Entretien avec Emma, dessinatrice, enregistré le 21 février 2018 à Paris.
Je crois peu au changement des pratiques pour faire bouger les lignes.
Je sais qu’un ensemble de personnes défendent cette approche, en changeant les modes de consommation, par exemple.
Je pense que cela ne suffira pas parce que la partie de la population, qui n’est pas ouverte à ces changements, continuera d’être martelée d’injonctions à consommer et à rentrer dans le moule.
Je pense que ce n’est pas en faisant de petites actions, en se réunissant en petits groupes, par exemple en faisant une AMAP, que la situation va changer.
Pour ma part, je pense qu’il faut déployer une force d’action prête à bloquer le système. Une grève générale, par exemple, et de manière coordonnée.
La plupart du temps, même si des grèves sont mises en œuvre, celles-ci ne pèsent pas assez lourd. On n’en parle jamais. Celles-ci se fond écrabouiller assez rapidement.
Le jour où, ne serait-ce que 20% de la population arrêtera de travailler, je pense que la situation sera suffisamment problématique pour que l’on puisse entamer une discussion sur un nouveau fonctionnement de société.
Partager le fruit de la production des entreprises équitablement. Mettre fin à la fraude et à l’évasion fiscale. J’aimerais que tout cela se passe par la discussion et de façon apaisée.
Malheureusement, je pense que les personnes qui profitent du système tel qu’il est ne l’entendront pas de cette oreille.
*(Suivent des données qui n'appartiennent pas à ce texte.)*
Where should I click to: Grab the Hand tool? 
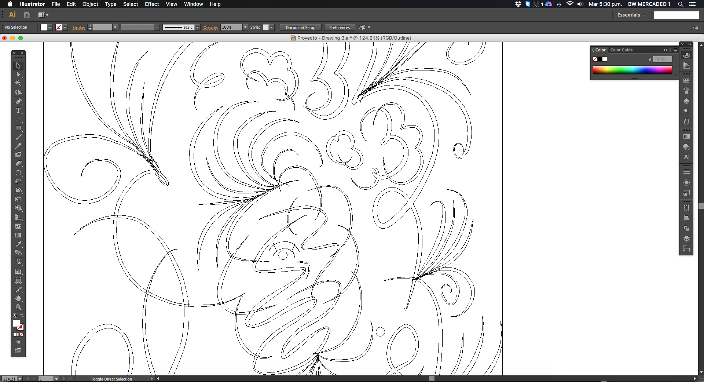coord(18,298)
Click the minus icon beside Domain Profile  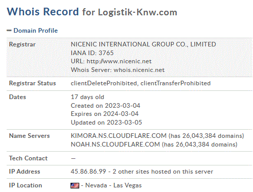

Et je me demande ce qu’il adviendra le jour où 20 % des citoyennes et des citoyens arrêteront de travailler. Moi, je pense que l’on nous enverra au travail avec le fusil dans le dos. La question est donc de savoir ce que fera la police quand on en sera là ? Que feront les militaires ? De quel côté se rangeront-ils ?
Je pense que tout va se jouer là. Est-on prêt à en arriver là ? Ce n’est pas évident.
D’autres propositions d’actions directes existent. Boycotter le système. Le saboter. Non pas matériellement mais logistiquement. Il s’agit moins d’arrêter de travailler que de mettre le doigt sur les rouages pour les empêcher de fonctionner correctement et forcer un changement de société.
Je pense que cette méthode peut aussi marcher à condition que l’on soit nombreux, et que l’on comprenne pourquoi on le fait. Aujourd’hui, il y a beaucoup de belles idées et de mots vides de sens, employés à tort et à travers.
Il faut comprendre pourquoi l’on agit, et dans quel objectif. Cela prend du temps. Cela demande beaucoup de discussions, de concertation. C’est pourquoi il faut aussi accepter que ces changements se produisent dans la durée.